「Go To トラベル」での政府対応が、ダメすぎる5つの理由
Go To トラベルを
かたくなに優先する政府
11月に入って以降、多くの都道府県で新型コロナウイルスの感染者数や重症者数が、過去最高を更新している。本格的な感染拡大が始まったというのに、どう見ても政府の対応はのんびりしている。感染拡大を防止しようとする危機感(本気度)が、国民に伝わってこないのはどうしてなのか。そこには大きく5つの理由がある。
1つ目は、感染症対策よりもGo To トラベルをかたくなに優先させる姿勢だ。
政府は、Go To トラベルを全面的に中止あるいは停止する気はまったくない。
政府の分科会が「拡大した要因の一つが人の動きだ」という方針を示したので、仕方なく感染拡大地域では一時停止にした。どうしてそんなにGo To トラベルをやめたくないのかというと「菅首相の肝いり政策だ」とか「せっかく経済効果が出てきたので水を差したくない」というのだ。

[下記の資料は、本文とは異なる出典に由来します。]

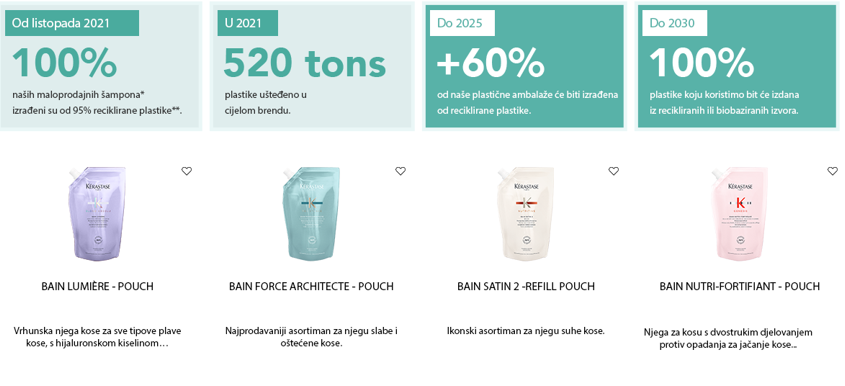845x386 pixels.
Task: Open BAIN FORCE ARCHITECTE - POUCH title link
Action: (311, 286)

しかし、今までにない「感染者数と重症者数の増加という危機的状況」にあって、首相の肝いりかどうかは関係ない。経済効果について、首相は「政府の役割は国民の命と暮らしを守ることで、暮らしを守らなければ命も守れなくなる」というが、命がなくなれば暮らしもない。当然、命が最優先で暮らしはその次になる。
どうして中止しないかというと「Go To トラベルが感染拡大の原因だという証拠はないからだ」という。首相は「移動では感染はしない、という中で取り組んできた」とも述べている。

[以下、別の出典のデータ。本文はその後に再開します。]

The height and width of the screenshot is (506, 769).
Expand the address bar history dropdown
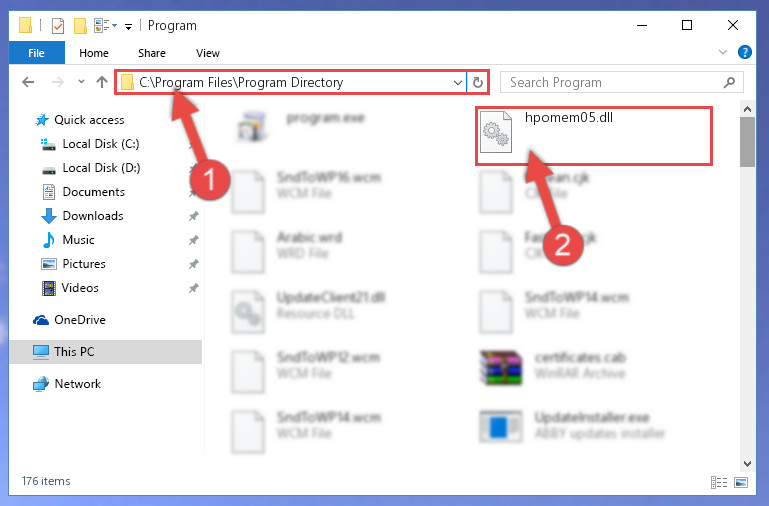(x=458, y=82)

だが、分科会も移動そのものを問題としているのではない。移動することによって、人と接触する機会が増えることを問題としているのだ。
そもそも「Go To トラベルが感染拡大の原因だという証拠はない」というが、それは「証拠がない」だけであり、Go To トラベルが感染拡大の原因である可能性を否定するものではない。

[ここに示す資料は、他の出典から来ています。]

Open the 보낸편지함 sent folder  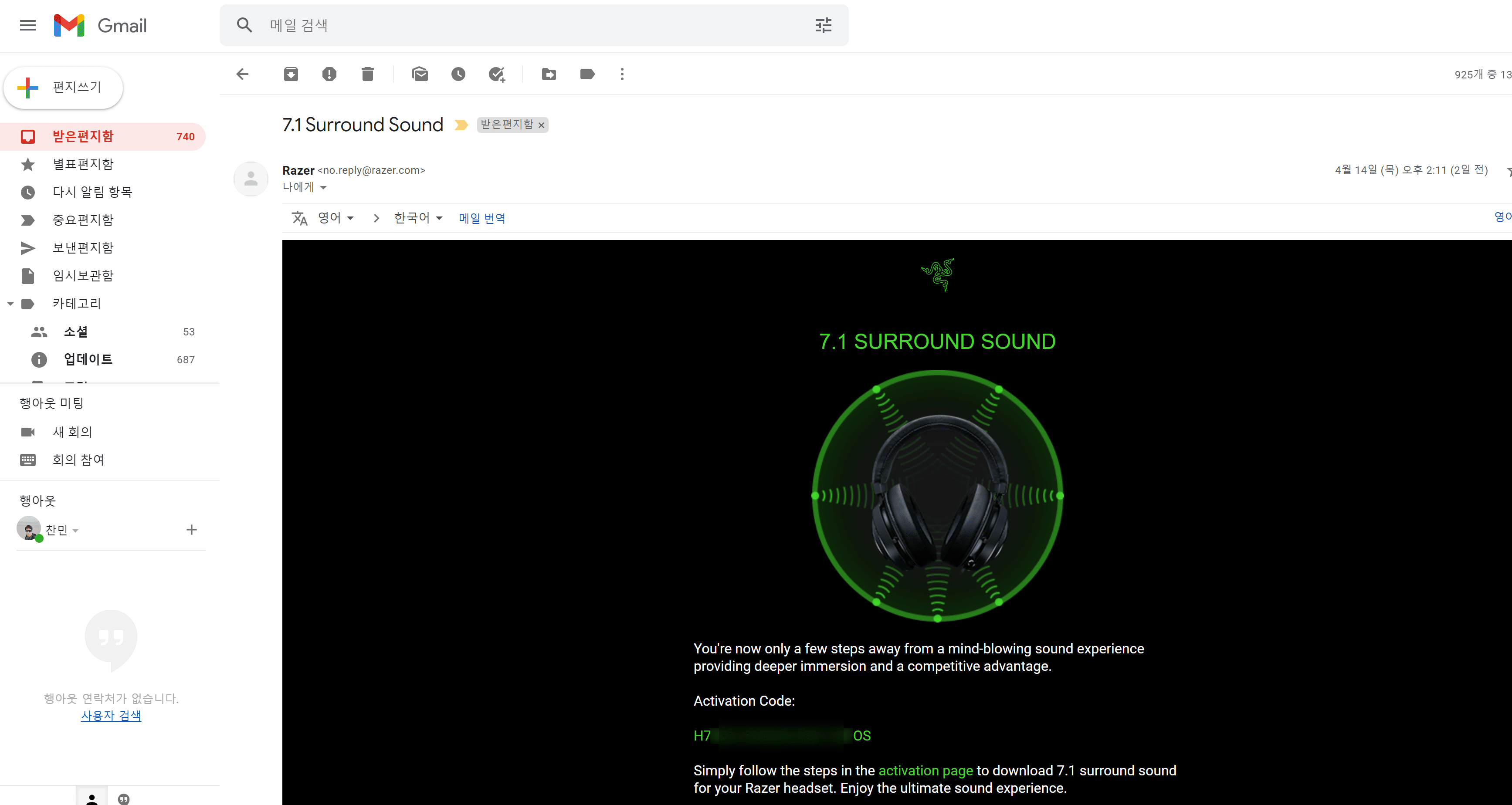(83, 247)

首相は、11月25日の衆議院予算委員会で「4000万人が利用して180人しか感染していない」と述べているが、それはあくまで判明した人数であり、感染者の多くが感染経路不明である現状では「180人もGo To トラベルが原因で感染してしまった」と考えるべきだ。
その後、26日現在で202人が感染し、宿泊施設では38都道府県の130施設に及んだ。しかも、従業員で感染した人は177人、宿泊施設は27都道府県の103施設と増えている。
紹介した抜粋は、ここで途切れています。